**The task:**
Could you write out the lines below exactly, beginning with the first and finishing with the one that contains "Mail登录系统 (1108, 61)"?

-------- Input records

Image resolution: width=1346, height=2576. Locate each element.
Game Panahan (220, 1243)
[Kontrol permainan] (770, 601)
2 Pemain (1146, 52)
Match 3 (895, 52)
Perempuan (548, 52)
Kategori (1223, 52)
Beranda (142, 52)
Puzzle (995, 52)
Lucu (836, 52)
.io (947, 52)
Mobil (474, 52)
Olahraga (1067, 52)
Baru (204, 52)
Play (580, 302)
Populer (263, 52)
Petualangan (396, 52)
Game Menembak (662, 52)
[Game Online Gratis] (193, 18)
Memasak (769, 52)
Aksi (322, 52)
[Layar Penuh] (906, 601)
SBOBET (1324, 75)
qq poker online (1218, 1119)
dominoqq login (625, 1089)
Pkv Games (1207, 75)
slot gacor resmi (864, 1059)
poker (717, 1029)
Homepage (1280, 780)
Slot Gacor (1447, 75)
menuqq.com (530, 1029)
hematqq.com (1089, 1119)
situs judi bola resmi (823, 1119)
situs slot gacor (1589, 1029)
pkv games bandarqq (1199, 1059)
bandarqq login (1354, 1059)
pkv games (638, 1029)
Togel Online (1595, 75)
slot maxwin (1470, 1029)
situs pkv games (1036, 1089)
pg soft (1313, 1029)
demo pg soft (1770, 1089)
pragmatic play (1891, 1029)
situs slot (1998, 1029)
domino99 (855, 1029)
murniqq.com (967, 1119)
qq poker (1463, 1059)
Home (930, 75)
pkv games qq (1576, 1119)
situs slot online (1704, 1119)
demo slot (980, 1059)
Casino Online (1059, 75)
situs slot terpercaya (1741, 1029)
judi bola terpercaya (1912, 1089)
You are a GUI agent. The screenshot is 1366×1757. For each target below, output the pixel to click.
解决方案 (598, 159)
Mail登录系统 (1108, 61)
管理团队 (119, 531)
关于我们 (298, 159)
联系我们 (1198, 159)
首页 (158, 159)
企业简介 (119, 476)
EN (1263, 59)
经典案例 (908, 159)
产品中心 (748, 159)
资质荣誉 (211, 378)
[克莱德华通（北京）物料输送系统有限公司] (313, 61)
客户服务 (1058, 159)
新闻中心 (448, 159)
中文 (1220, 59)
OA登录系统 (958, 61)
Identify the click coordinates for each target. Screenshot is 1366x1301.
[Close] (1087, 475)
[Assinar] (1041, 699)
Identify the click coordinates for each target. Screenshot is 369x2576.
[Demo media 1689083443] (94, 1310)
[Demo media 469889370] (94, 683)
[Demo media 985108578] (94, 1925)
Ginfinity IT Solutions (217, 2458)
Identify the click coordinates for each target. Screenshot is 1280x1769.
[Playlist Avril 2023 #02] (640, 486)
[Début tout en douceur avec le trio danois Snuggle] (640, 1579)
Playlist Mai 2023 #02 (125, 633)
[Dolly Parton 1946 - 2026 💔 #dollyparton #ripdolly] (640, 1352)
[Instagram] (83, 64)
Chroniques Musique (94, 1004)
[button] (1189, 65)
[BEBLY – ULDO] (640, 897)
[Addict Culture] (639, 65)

----------------

**Response to this task:**
Image resolution: width=1346, height=2576. Locate each element.
Game Panahan (220, 1243)
[Kontrol permainan] (770, 601)
2 Pemain (1146, 52)
Match 3 (895, 52)
Perempuan (548, 52)
Kategori (1223, 52)
Beranda (142, 52)
Puzzle (995, 52)
Lucu (836, 52)
.io (947, 52)
Mobil (474, 52)
Olahraga (1067, 52)
Baru (204, 52)
Play (580, 302)
Populer (263, 52)
Petualangan (396, 52)
Game Menembak (662, 52)
[Game Online Gratis] (193, 18)
Memasak (769, 52)
Aksi (322, 52)
[Layar Penuh] (906, 601)
SBOBET (1324, 75)
qq poker online (1218, 1119)
dominoqq login (625, 1089)
Pkv Games (1207, 75)
slot gacor resmi (864, 1059)
poker (717, 1029)
Homepage (1280, 780)
Slot Gacor (1447, 75)
menuqq.com (530, 1029)
hematqq.com (1089, 1119)
situs judi bola resmi (823, 1119)
situs slot gacor (1589, 1029)
pkv games bandarqq (1199, 1059)
bandarqq login (1354, 1059)
pkv games (638, 1029)
Togel Online (1595, 75)
slot maxwin (1470, 1029)
situs pkv games (1036, 1089)
pg soft (1313, 1029)
demo pg soft (1770, 1089)
pragmatic play (1891, 1029)
situs slot (1998, 1029)
domino99 (855, 1029)
murniqq.com (967, 1119)
qq poker (1463, 1059)
Home (930, 75)
pkv games qq (1576, 1119)
situs slot online (1704, 1119)
demo slot (980, 1059)
Casino Online (1059, 75)
situs slot terpercaya (1741, 1029)
judi bola terpercaya (1912, 1089)
You are a GUI agent. The screenshot is 1366×1757. For each target below, output the pixel to click.
解决方案 (598, 159)
Mail登录系统 (1108, 61)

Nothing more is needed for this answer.